- **Brano proposto**:
· · · ·

Secondo qualcuno C’era una volta in Anatolia è come una puntata di CSI scritta da Anton Chekhov; per un altro è Hill Street Giorno e Notte e lo scrittore è Samuel Beckett. Infatti, questo film del regista turco Nuri Bilge Ceylan, uscito nel 2011 e vincitore del Gran Prix Speciale della Giuria al Festival di Cannes, è un poliziesco: tutto il film ruota intorno alla ricerca di un cadavere; ma a differenza delle puntate dei due famosi telefilm americani, C’era una volta in Anatolia dura due ore e mezzo, è pieno di silenzi e non tutto viene spiegato.
Secondo me per C’era una volta in Anatolia hanno allargato lo schermo, per farci entrare tutto il bellissimo paesaggio notturno dell’Anatolia illuminato soltanto dai fanali delle tre auto che per una notte si inerpicano per le stradine delle colline alla ricerca del punto esatto vicino a una fontana dove è stato seppellito un uomo. E poi l’hanno ristretto, e i cinque personaggi dentro una delle tre auto sembrano quasi spiaccicati contro lo schermo, mentre parlano di yogurt di latte di bufala e citano i poeti “passeranno gli anni e nessun segno rimarrà di me il freddo e il buio avvolgeranno questa mia anima stanca”.

· · · ·

- **Consegna a**: Riassumi in due frasi il brano su C'era una volta in Anatolia.

- **Materiali dell'esercizio**:
· · · ·

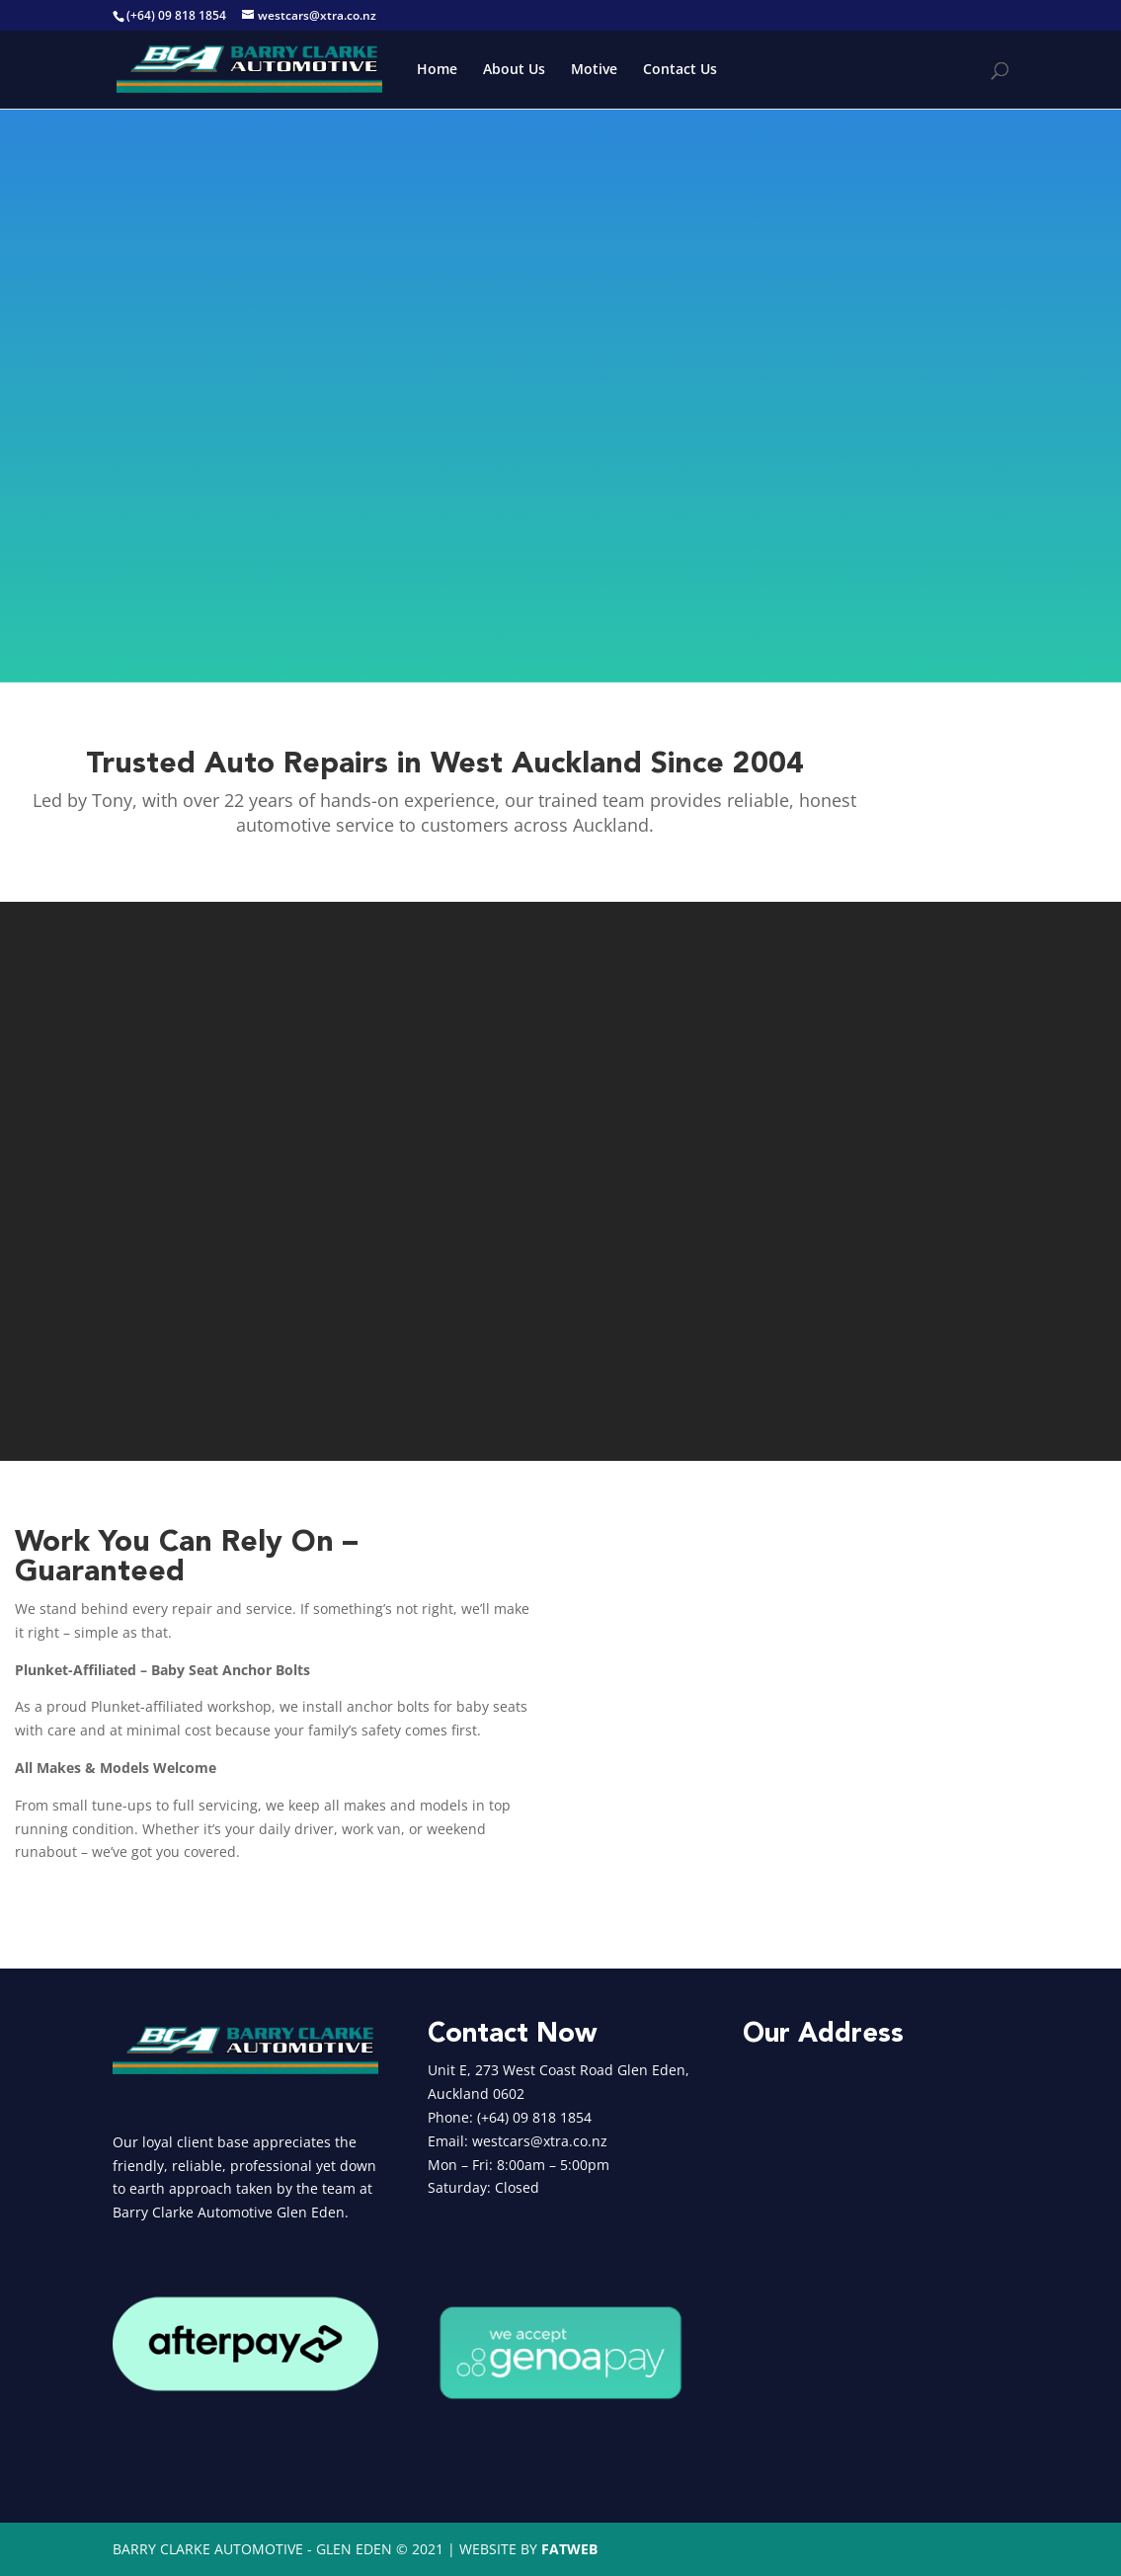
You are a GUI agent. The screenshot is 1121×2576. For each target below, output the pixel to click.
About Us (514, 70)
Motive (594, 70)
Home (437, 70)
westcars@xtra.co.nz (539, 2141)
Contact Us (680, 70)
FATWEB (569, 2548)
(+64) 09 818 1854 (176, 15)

· · · ·

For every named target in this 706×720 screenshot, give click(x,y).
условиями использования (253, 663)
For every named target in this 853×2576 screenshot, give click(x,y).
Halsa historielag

· · · ·

- **Consegna b**: Trascrivi come lista JSON di stringhe, una per riga e tralasciando le righe vuote, tutte le righe dei record a partire da quella che contiene "For every named target in this 853×2576" fino a quella che contiene "Halsa historielag", entrambe incluse.

- **Soluzione a**: C'era una volta in Anatolia, film del regista turco Nuri Bilge Ceylan uscito nel 2011 e vincitore del Gran Prix Speciale della Giuria a Cannes, è un poliziesco che ruota intorno alla ricerca di un cadavere, ma dura due ore e mezzo, è pieno di silenzi e non spiega tutto. Secondo chi scrive, lo schermo accoglie il paesaggio notturno dell'Anatolia illuminato dai fanali di tre auto che cercano il punto vicino a una fontana dove è stato seppellito un uomo, mentre i cinque personaggi di una delle auto parlano di yogurt di latte di bufala e citano i poeti.

- **Soluzione b**:
[
  "For every named target in this 853×2576 screenshot, give click(x,y).",
  "Halsa historielag"
]